LIGA ESCOCESA

  Desde hace unas semanas vengo leyendo el término Liga escocesa para denominar en la presente temporada futbolística la absoluta superioridad que Real Madrid y Barça ejercen sobre los restantes equipos. Hay que recordar que la Liga escocesa siempre tiene como ganador al Rangers o al Celtic, dos equipos de Glasgow, el primero representante de los protestantes y el segundo de los católicos, los demás equipos son meros invitados a este espectáculo y hay campañas que se deciden en sus enfrentamientos comunes, ya que no pierden ningún otro encuentro.

   Un aspecto que siempre he resaltado del fútbol sobre el baloncesto es que se le dé primacía a lo que se conquista en el campo sobre la gestión en los despachos. Sin embargo, en los últimos años se han imitado ciertas fórmulas baloncestísticas como la compra de plazas, el pago de determinados impuestos de participación e incluso se ha llegado a plantear la posibilidad de una liga cerrada al estilo NBA; que conste que, evidentemente, hay fórmulas que considero deberían imitarse como los topes salariales a los que incluso pondría un porcentaje de devaluación en caso de descenso deportivo y uno de incremento en el supuesto de ascenso, así se evitaría también la tiranía  de los jugadores en las situaciones que dan un buen rendimiento.

  Ahora bien, esta hegemonía culé y merengue que amenaza en próximas temporadas con ser todavía más grande necesita de una intervención  de la Liga de Fútbol Profesional que reparta  los ingresos televisivos de un modo más equitativo. Está claro que estos dos equipos son los que más dinero le dan a las televisiones, pero podríamos imitar el modelo inglés que reparte un fijo entre todos los competidores y un  porcentaje según las audiencias. Sé que esta medida puede ser antipopular, porque la mayoría de la España futbolística sigue fervientemente a uno de estos dos clubs y que encima cuentan con el apoyo mediático de las televisiones y los principales diarios deportivos.

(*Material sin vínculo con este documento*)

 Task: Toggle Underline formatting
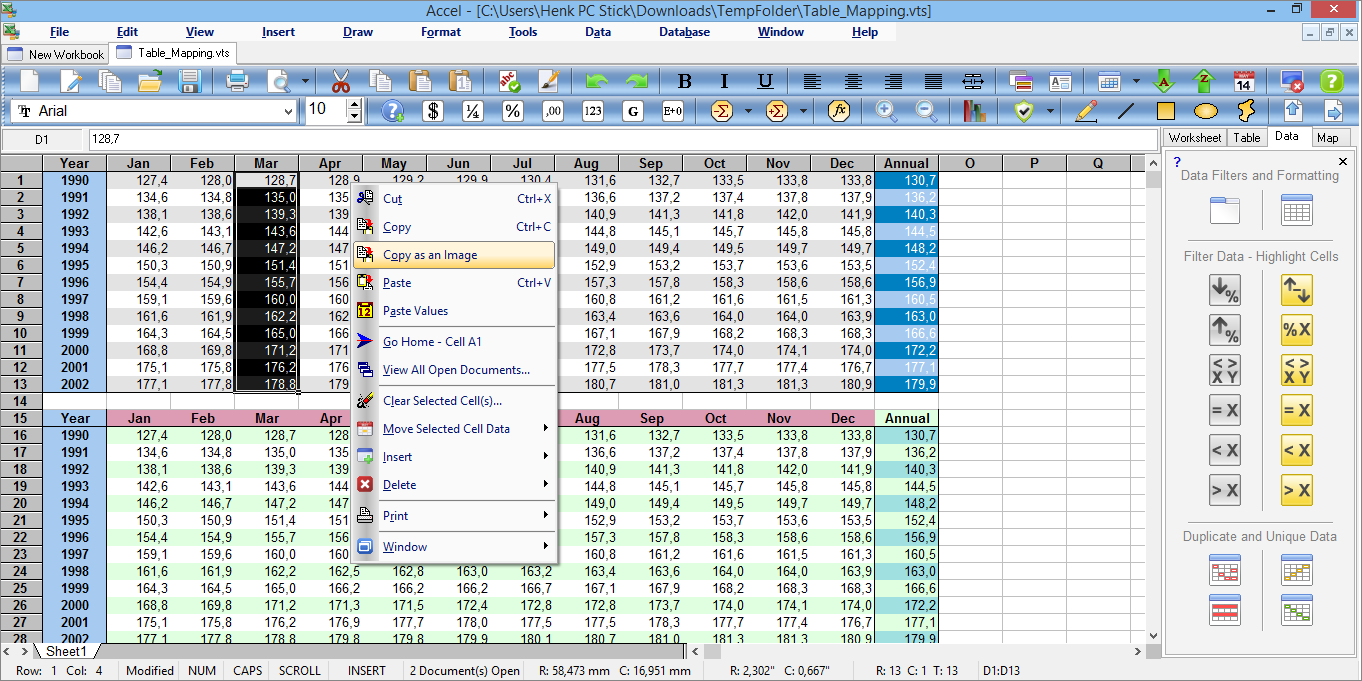765,81
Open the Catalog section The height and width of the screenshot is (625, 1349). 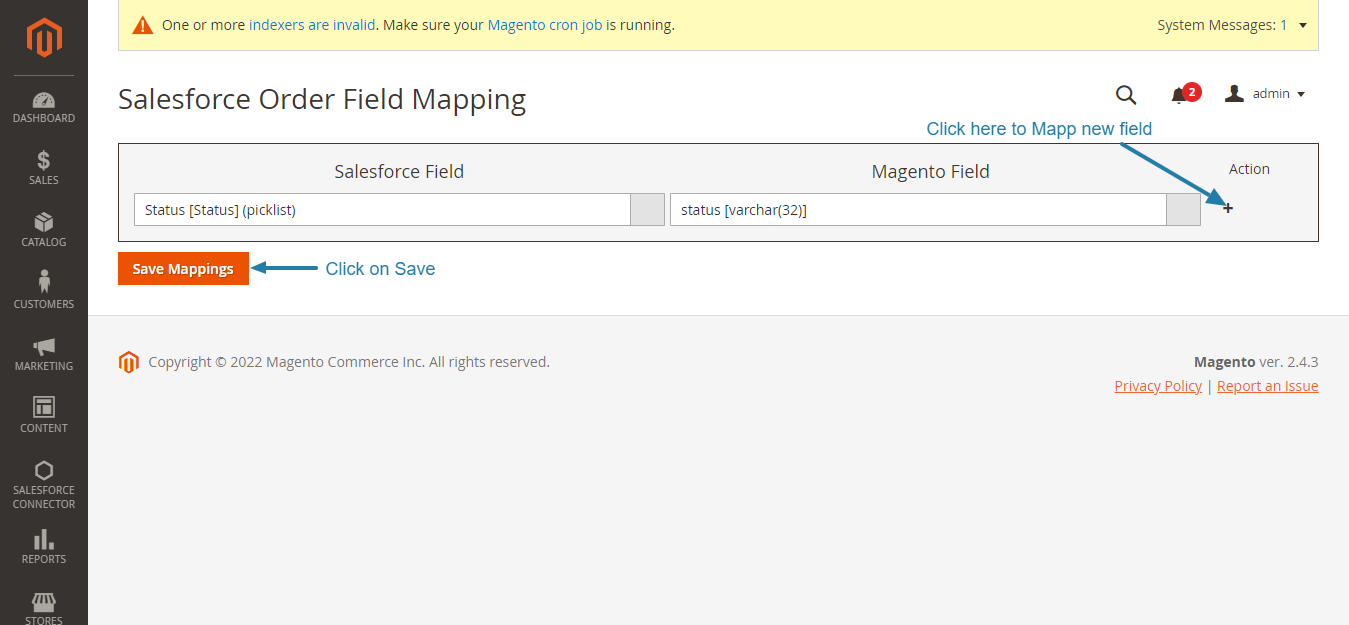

  Ya los equipos no viven de las taquillas y de sus socios sino que televisión, publicidad generan ingresos muy superiores; si no se regulan unos límites en este contexto el resultado es una liga como la actual, la más partida que yo recuerdo, donde casi la clasificación la determinan los presupuestos- el Tete, recién ascendido y con la apatía que han mostrado sus dirigentes para revertir esta situación, ya casi estaba predeterminado a un descenso que a día de hoy deseo más que creo que no se produzca-  ; siempre me ha parecido que lo más encantador del deporte rey era la falta de previsión en los resultados, la aparición del factor sorpresa. En esta temporada los dos equipos con mayor presupuesto ocupan las dos primeras posiciones y los tres con menor presupuesto las tres últimas plazas.

  Hay que alcanzar también un equilibrio entre la libertad y determinadas actuaciones que adulteran en mi opinión la competición. Pongo algunos ejemplos, no puede ocurrir que un club como el Zaragoza con una deuda mayor de cien millones de euros según sus propios directivos se le permitan los desembolsos que ha hecho en el mercado invernal; no puede ocurrir que el Mallorca que disputa con el Athlétic una de las plazas europeas le haya comprado a uno de sus mejores jugadores Adúriz e incumpla impunemente los pagos de este traspaso; no podemos seguir tolerando que las designaciones arbitrales sean a dedo con lo que Real Madrid y Barça tienen a los mejores colegiados, especialmente cuando actúan fuera, y los demás sufran a muchos que han demostrado sobradamente que no dan unas mínimas garantías para confiar en ellos.

  Recuerdo que en este siglo solo el Valencia ha podido ser campeón fuera de este binomio, que de eso hace ya algunas temporadas y que en esta campaña el Barça solo ha perdido contra el Atlético y que el Real Madrid ha perdido contra el propio Barcelona, Sevilla y Athlétic.

  Sé que muchos seguidores culés y merengues estarán encantados con esta coyuntura, pero los demás debemos luchar, porque antes de que ruede el balón la suerte no esté tan echada.